Appending map functions to PySpark RDD inside for loop

Question

Could someone please help me understand the behaviour of appending map functions to an RDD in a python for loop?

For the following code:

rdd = spark.sparkContext.parallelize([[1], [2], [3]])

def appender(l, i):
    return l + [i]

for i in range(3):
    rdd = rdd.map(lambda x: appender(x, i))

rdd.collect()

I get the output:

[[1, 2, 2, 2], [2, 2, 2, 2], [3, 2, 2, 2]]

Whereas with the following code:

rdd = spark.sparkContext.parallelize([[1], [2], [3]])

def appender(l, i):
    return l + [i]

rdd = rdd.map(lambda x: appender(x, 1))
rdd = rdd.map(lambda x: appender(x, 2))
rdd = rdd.map(lambda x: appender(x, 3))

rdd.collect()

I get the expected output:

[[1, 1, 2, 3], [2, 1, 2, 3], [3, 1, 2, 3]]

I imagine this has something to do with the closure that is passed to the PySpark compiler, but I can't find any documentation about this...

alta · Accepted Answer · 2018-05-04 19:34:23Z

2

The solution is to store all global variables (in this case i) in the lambda function to ensure proper closure. This can be accomplished by

for i in range(3):
    rdd = rdd.map(lambda x, i=i: appender(x, i))

More information about this can be found at lambda function accessing outside variable.

Interestingly, at least on a local cluster (have not tested on distributed clusters), the problem can also be addressed by persisting the intermediate rdd:

for i in range(3):
    rdd = rdd.map(lambda x: appender(x, i))
    rdd.persist()

both solutions produce

[[1, 0, 1, 2], [2, 0, 1, 2], [3, 0, 1, 2]]

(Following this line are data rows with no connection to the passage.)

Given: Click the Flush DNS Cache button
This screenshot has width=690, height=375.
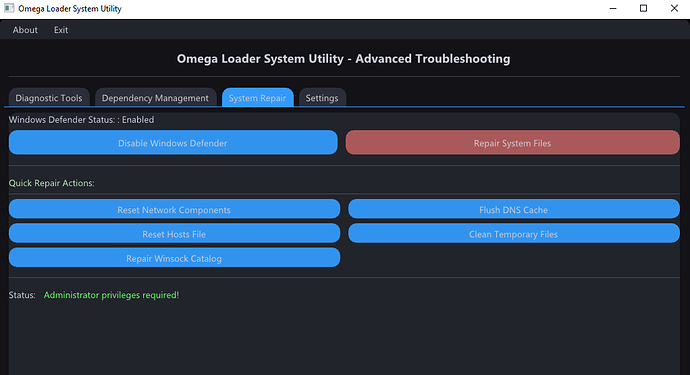Looking at the screenshot, I should (514, 209).
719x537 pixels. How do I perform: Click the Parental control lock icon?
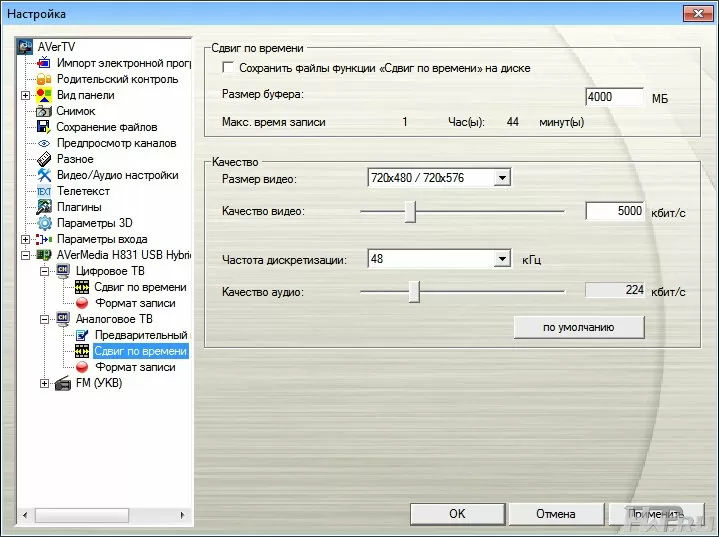pyautogui.click(x=44, y=79)
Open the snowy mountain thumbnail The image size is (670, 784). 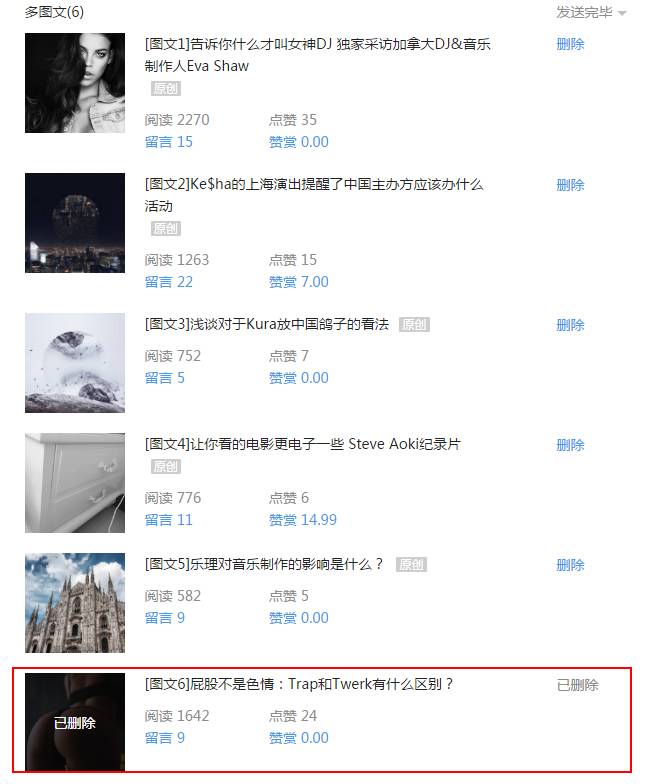click(x=75, y=363)
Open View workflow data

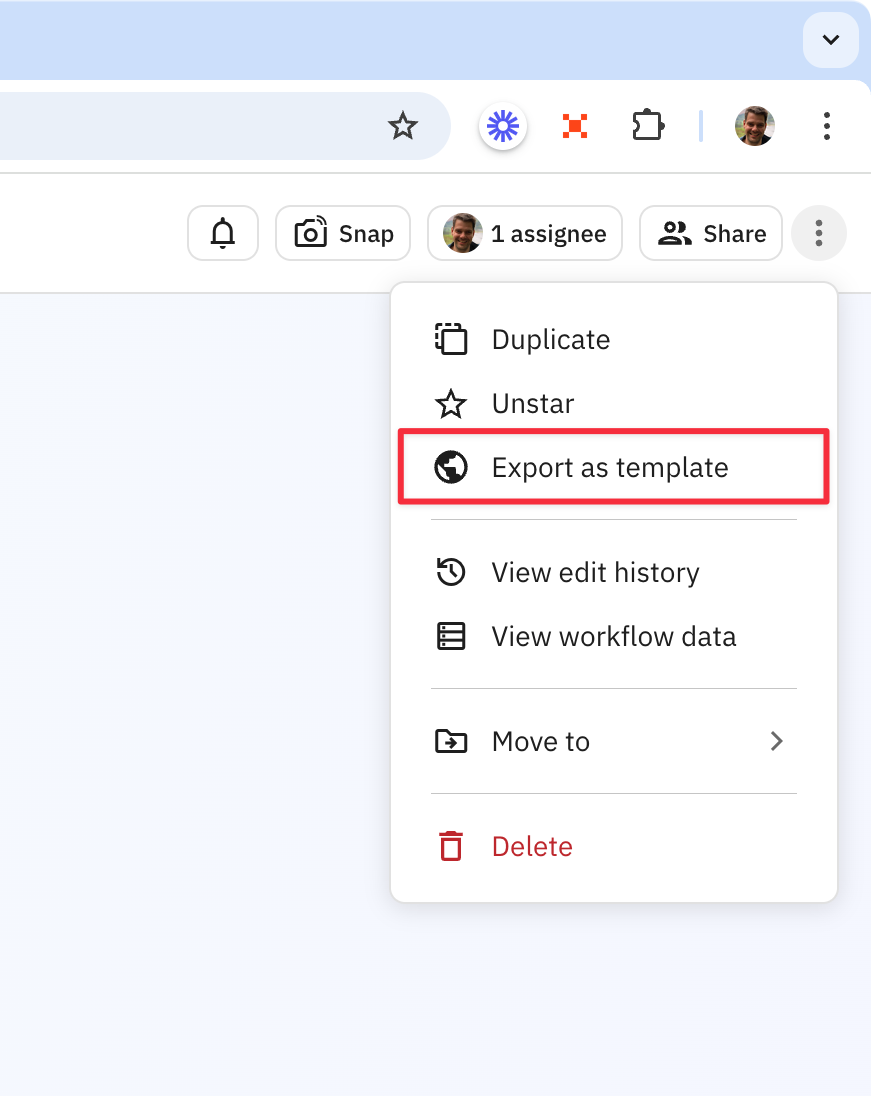(x=613, y=637)
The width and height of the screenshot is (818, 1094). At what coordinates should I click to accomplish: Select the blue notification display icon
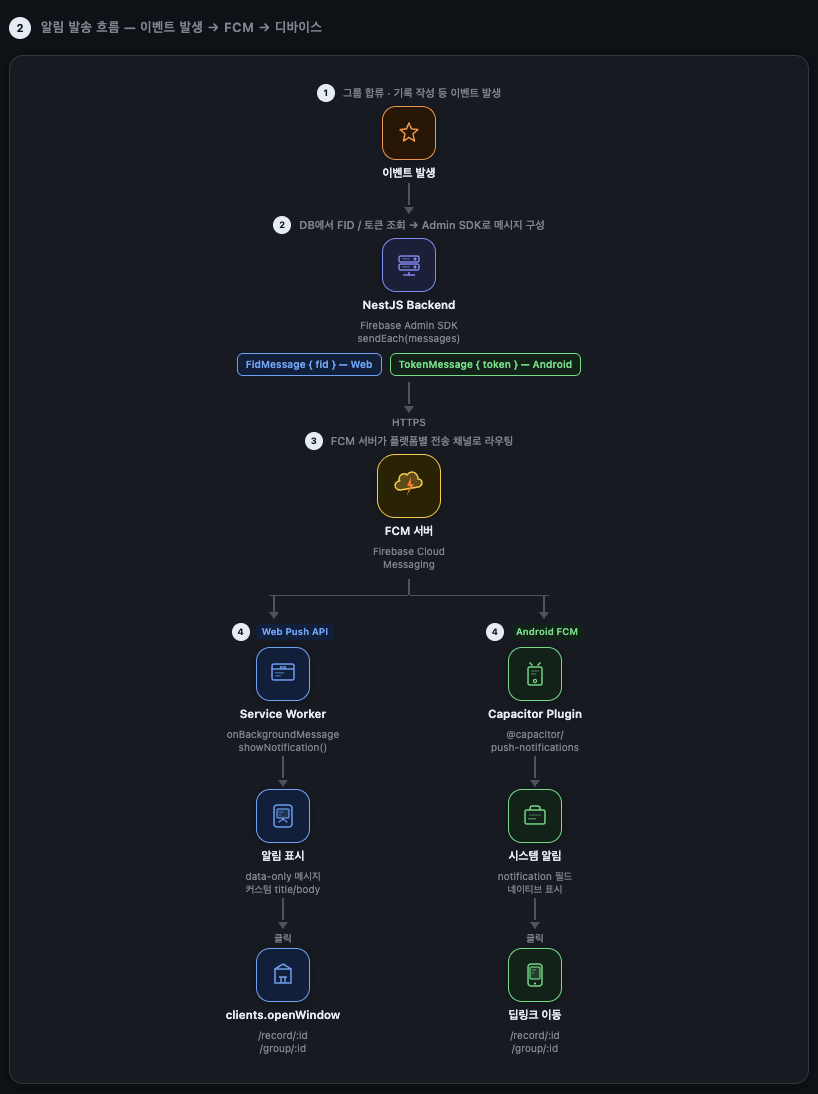coord(283,816)
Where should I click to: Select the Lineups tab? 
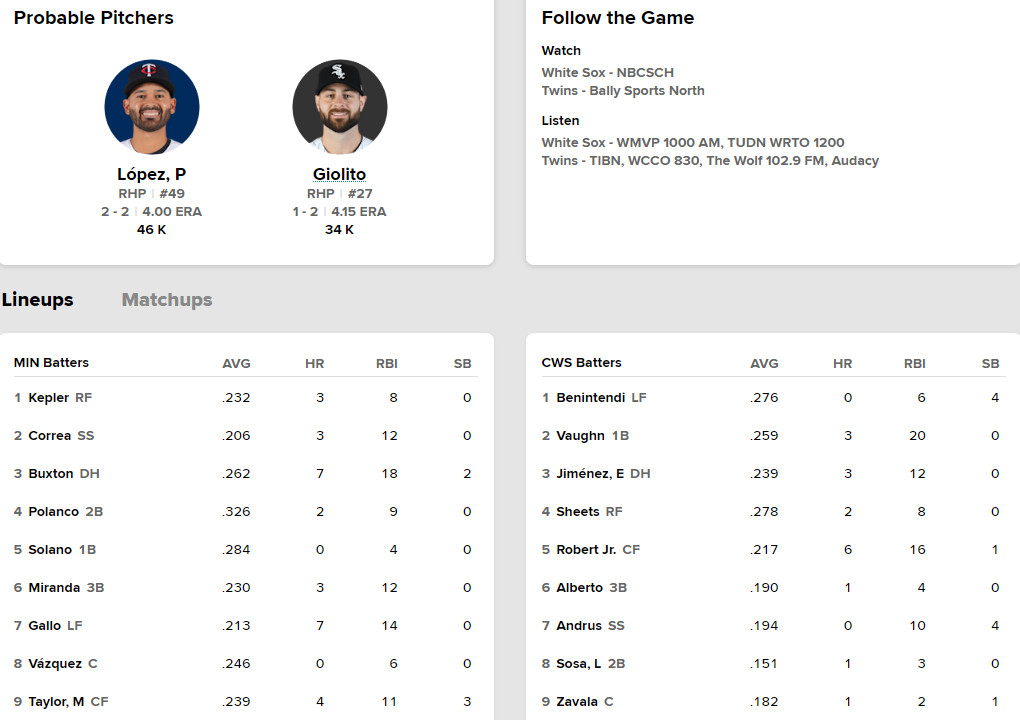click(x=38, y=300)
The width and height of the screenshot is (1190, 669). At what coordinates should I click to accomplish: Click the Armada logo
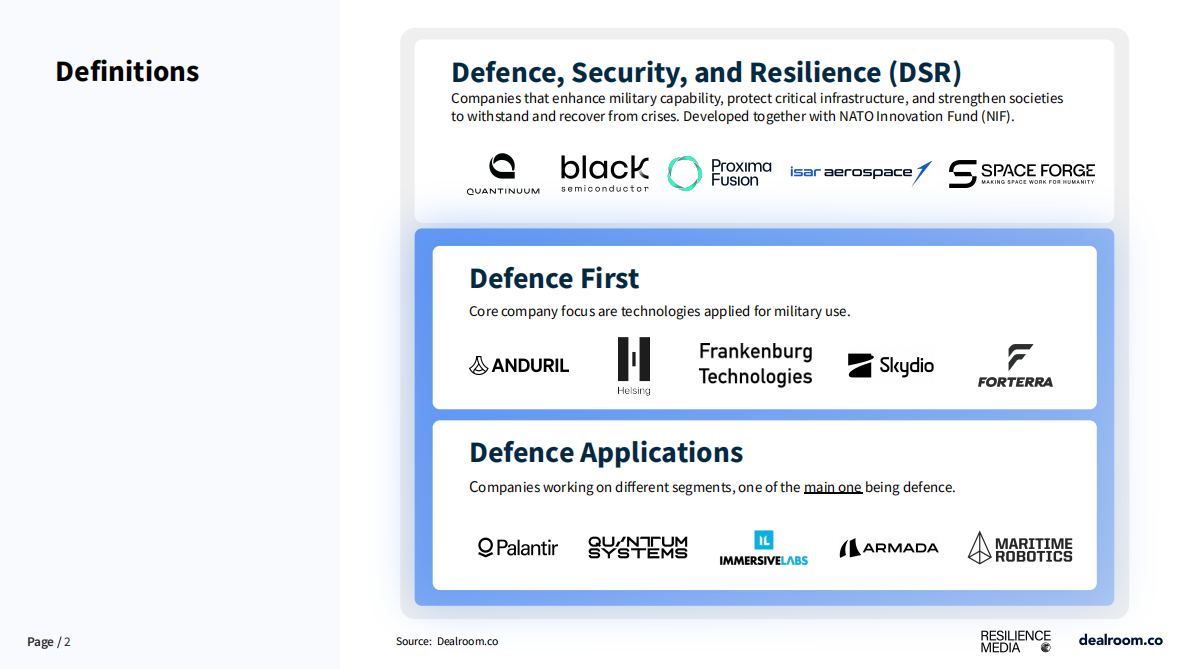coord(888,547)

answered May 4, 2018 at 19:34

alta

3531 silver badge8 bronze badges

Sign up to request clarification or add additional context in comments.

Comments

Konrad Kostrzewa · Accepted Answer · 2017-06-28 15:02:17Z

1

My best guess is because of lazy evaluation: And also You had a bad range.

this two code snippets results in the same output:

rdd = spark.sparkContext.parallelize([[1], [2], [3]])

def appender(l, i):
    return l + [i]

for i in range(1,4):
    rdd = spark.sparkContext.parallelize(rdd.map(lambda x: appender(x, i)).collect())

rdd.collect()

outputs:

[[1, 1, 2, 3], [2, 1, 2, 3], [3, 1, 2, 3]]

and second one :

rdd = spark.sparkContext.parallelize([[1], [2], [3]])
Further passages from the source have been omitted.